You can clearly see that our data is mixed with both numerical and factor variables. Therefore, the first thing we must do is calculate the gower coefficient for the dataset. This is done with the “daisy” function from the “cluster” package.
disMat<-daisy(MedExp,metric = "gower")
Now we can use the “kmeans” to make are clusters. This is possible because all the factor variables have been converted to a numerical value. We will set the number of clusters to 4. Below is the code.
set.seed(123)
mixedClusters<-kmeans(disMat, centers=4)
We can now look at a table of the clusters
table(mixedClusters$cluster)
##
## 1 2 3 4
## 1960 1342 1356 916
The groups seem reasonably balanced. We now need to add the results of the kmeans to the original dataset. Below is the code
MedExp$cluster<-mixedClusters$cluster
We now can built a descriptive table that will give us the proportions of each variable in each cluster. To do this we need to use the “compareGroups” function. We will then take the output of the “compareGroups” function and use it in the “createTable” function to get are actual descriptive stats.
group<-compareGroups(cluster~.,data=MedExp)
clustab<-createTable(group)
clustab
##
## --------Summary descriptives table by 'cluster'---------
##
## __________________________________________________________________________
## 1 2 3 4 p.overall
## N=1960 N=1342 N=1356 N=916
## ¯¯¯¯¯¯¯¯¯¯¯¯¯¯¯¯¯¯¯¯¯¯¯¯¯¯¯¯¯¯¯¯¯¯¯¯¯¯¯¯¯¯¯¯¯¯¯¯¯¯¯¯¯¯¯¯¯¯¯¯¯¯¯¯¯¯¯¯¯¯¯¯¯¯
## med 211 (1119) 68.2 (333) 269 (820) 83.8 (210) <0.001
## lc 4.07 (0.60) 4.05 (0.60) 0.04 (0.39) 0.03 (0.34) 0.000
## idp: <0.001
## no 1289 (65.8%) 922 (68.7%) 1123 (82.8%) 781 (85.3%)
## yes 671 (34.2%) 420 (31.3%) 233 (17.2%) 135 (14.7%)
## lpi 5.72 (1.94) 5.90 (1.73) 3.27 (2.91) 3.05 (2.96) <0.001
## fmde 6.82 (0.99) 6.93 (0.90) 0.00 (0.12) 0.00 (0.00) 0.000
## physlim: <0.001
## no 1609 (82.1%) 1163 (86.7%) 1096 (80.8%) 789 (86.1%)
## yes 351 (17.9%) 179 (13.3%) 260 (19.2%) 127 (13.9%)
## ndisease 11.5 (8.26) 10.2 (2.97) 12.2 (8.50) 10.6 (3.35) <0.001
## health: <0.001
## excellent 910 (46.4%) 880 (65.6%) 615 (45.4%) 612 (66.8%)
## good 828 (42.2%) 382 (28.5%) 563 (41.5%) 261 (28.5%)
## fair 183 (9.34%) 74 (5.51%) 137 (10.1%) 42 (4.59%)
## poor 39 (1.99%) 6 (0.45%) 41 (3.02%) 1 (0.11%)
## linc 8.68 (1.22) 8.61 (1.37) 8.75 (1.17) 8.78 (1.06) 0.005
## lfam 1.05 (0.57) 1.49 (0.34) 1.08 (0.58) 1.52 (0.35) <0.001
## educdec 12.1 (2.87) 11.8 (2.58) 12.0 (3.08) 11.8 (2.73) 0.005
## age 36.5 (12.0) 9.26 (5.01) 37.0 (12.5) 9.29 (5.11) 0.000
## sex: <0.001
## male 893 (45.6%) 686 (51.1%) 623 (45.9%) 482 (52.6%)
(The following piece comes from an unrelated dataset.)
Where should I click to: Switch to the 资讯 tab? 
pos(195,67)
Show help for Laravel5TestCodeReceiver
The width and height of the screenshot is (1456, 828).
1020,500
## female 1067 (54.4%) 656 (48.9%) 733 (54.1%) 434 (47.4%)
## child: 0.000
## no 1960 (100%) 0 (0.00%) 1356 (100%) 0 (0.00%)
## yes 0 (0.00%) 1342 (100%) 0 (0.00%) 916 (100%)
## black: <0.001
## yes 1623 (82.8%) 986 (73.5%) 1148 (84.7%) 730 (79.7%)
## no 337 (17.2%) 356 (26.5%) 208 (15.3%) 186 (20.3%)
## ¯¯¯¯¯¯¯¯¯¯¯¯¯¯¯¯¯¯¯¯¯¯¯¯¯¯¯¯¯¯¯¯¯¯¯¯¯¯¯¯¯¯¯¯¯¯¯¯¯¯¯¯¯¯¯¯¯¯¯¯¯¯¯¯¯¯¯¯¯¯¯¯¯¯
The table speaks for itself. Results that utilize factor variables have proportions to them. For example, in cluster 1, 1289 people or 65.8% responded “no” that the have an individual deductible plan (idp). Numerical variables have the mean with the standard deviation in parentheses. For example, in cluster 1 the average family size was 1 with a standard deviation of 1.05 (lfam).
Conclusion
Mixed data can be partition into clusters with the help of the gower or another coefficient. In addition, kmeans is not the only way to cluster the data. There are other choices such as the partitioning around medoids. The example provided here simply serves as a basic introduction to this.